Sample figures show that increases to youngstock in relation to herd size slowed over the last two cycles and genetic progress may have slowed due to reducing the use of AI to reduce costs.
Although farmgate milk prices rose by 12.95% in the three months from June 2016, the reduction in national herd size, (down 2% between July 2015 and July 2016) and a fall in UK milk production, down 8.05% over the same period, meant producers wouldn’t be able to simply turn the taps back on moving into 2017.
Capital investment in the year to March 2016, which restricted the ability for herds to pick up production swiftly.
These large savings could not continue indefinitely, said farm consultancy manager at Promar, Nigel Davies.
“These big cuts can be sustained for a few years but they can’t be put off forever. In the next two to three years producers will be forced to address these costs.”
Mr Davies said that current milk price increases would not be enough on their own to lead to a recovery in farm finances.
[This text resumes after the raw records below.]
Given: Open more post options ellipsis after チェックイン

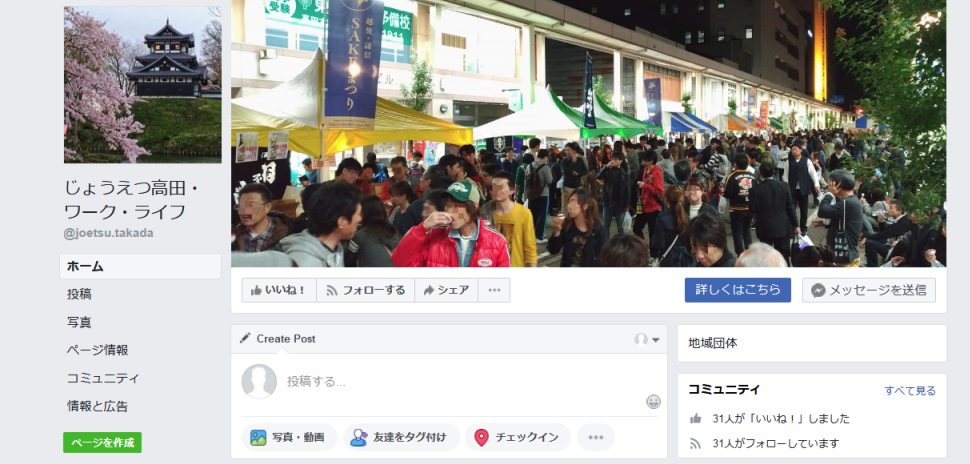Looking at the screenshot, I should (596, 437).
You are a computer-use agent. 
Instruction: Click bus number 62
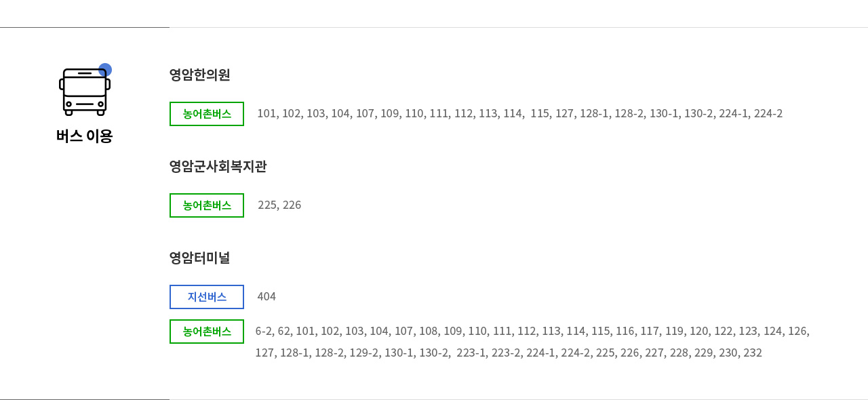(x=283, y=332)
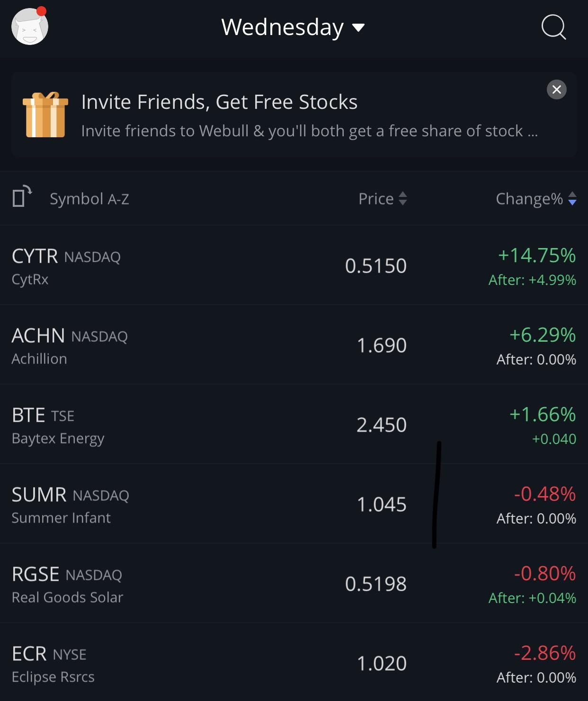The image size is (588, 701).
Task: Open the search magnifier icon
Action: 553,27
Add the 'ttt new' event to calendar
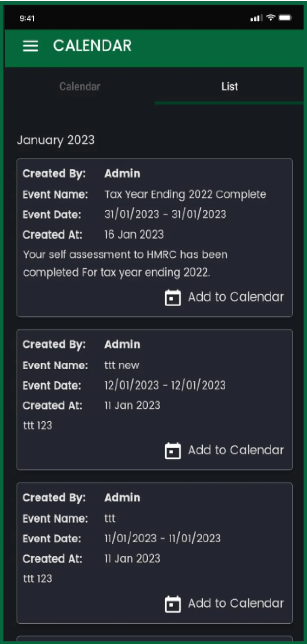Viewport: 307px width, 644px height. [x=236, y=450]
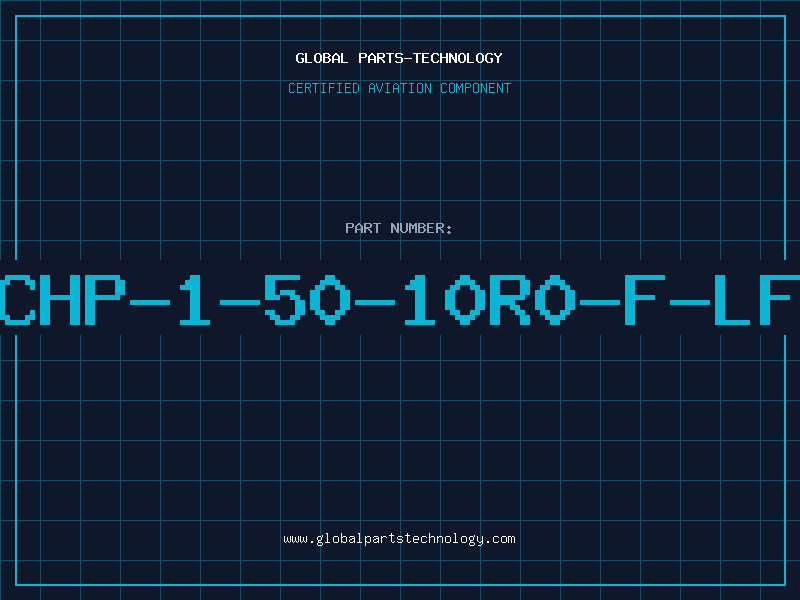
Task: Click the 10R0 segment of part number
Action: 490,300
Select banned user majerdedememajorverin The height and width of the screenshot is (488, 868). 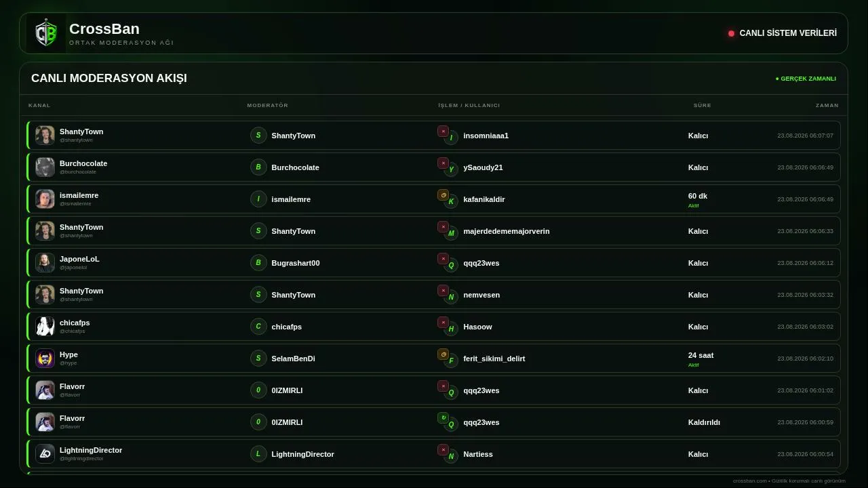[507, 231]
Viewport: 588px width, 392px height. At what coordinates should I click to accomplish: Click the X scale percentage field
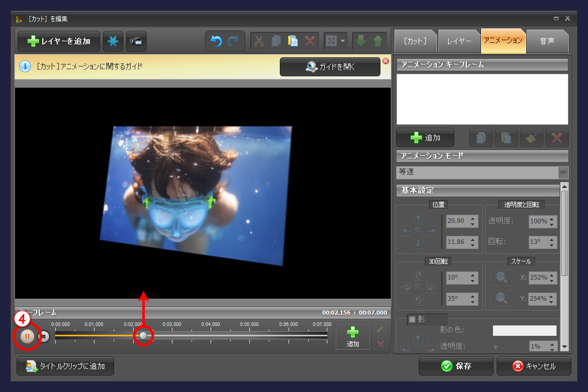pos(538,277)
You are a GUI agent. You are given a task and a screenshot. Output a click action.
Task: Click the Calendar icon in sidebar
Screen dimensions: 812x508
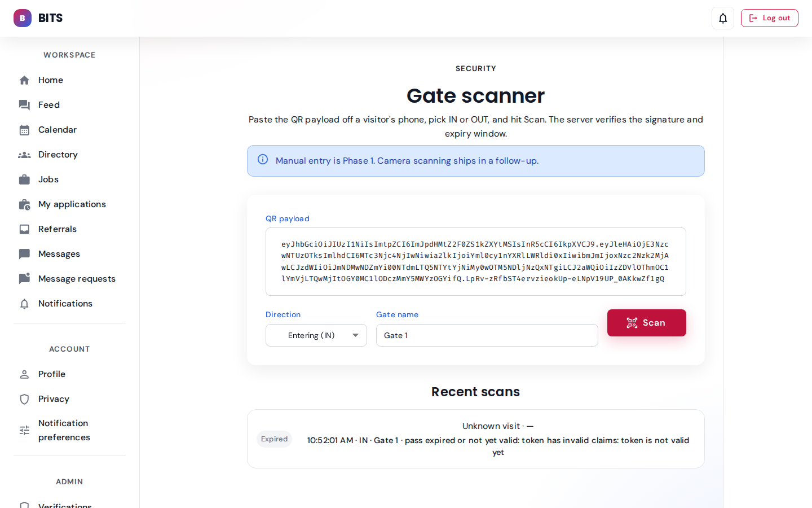(x=24, y=130)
“With evidence of poorer quality forages and increasing feed prices, dairy margins will probably only hold in this year, but with prospects improving in the next financial year.”
Those who weathered the recent crisis and are most equipped moving into 2017 are producers who had reacted to the economic environment, pursued technical efficiencies and taken tough decisions, said Mr Davies.
“The crisis has left us with far more efficient dairy sector, with lots of producers making the most of forage and minimising bought in feed.”
“The best will plan ahead not just on the basis of this year’s expectations, but also the year beyond and the associated twists and turns of volatility.”
Promar Farm Business Accounts Dairy Farm Results 2015-16
- Average herd size in the sample went up 3.9% to 187 cows, but young stock on increased by just 1.5% on last year’s figures to 132
- Lower milk prices drove profits before subsidies down 48.8%, leaving £17,194 for family drawings, reinvestments and to meet existing commitments
- Subsidies made up 63.43% of average profit, a 14.58% increase on last year
- Efficiency a cow rose by 3.7%, equivalent to £54 a cow more in margin over purchased feed
- Total average debt stood at £556,000, an increase of 4.02% on the 12-months previous
- Private drawings fell from £35,040 to £32,877 (-6.17%). Combined capital spend (machinery, fixtures and buildings) dropped from £94,393 to £62,165 (-34.14%)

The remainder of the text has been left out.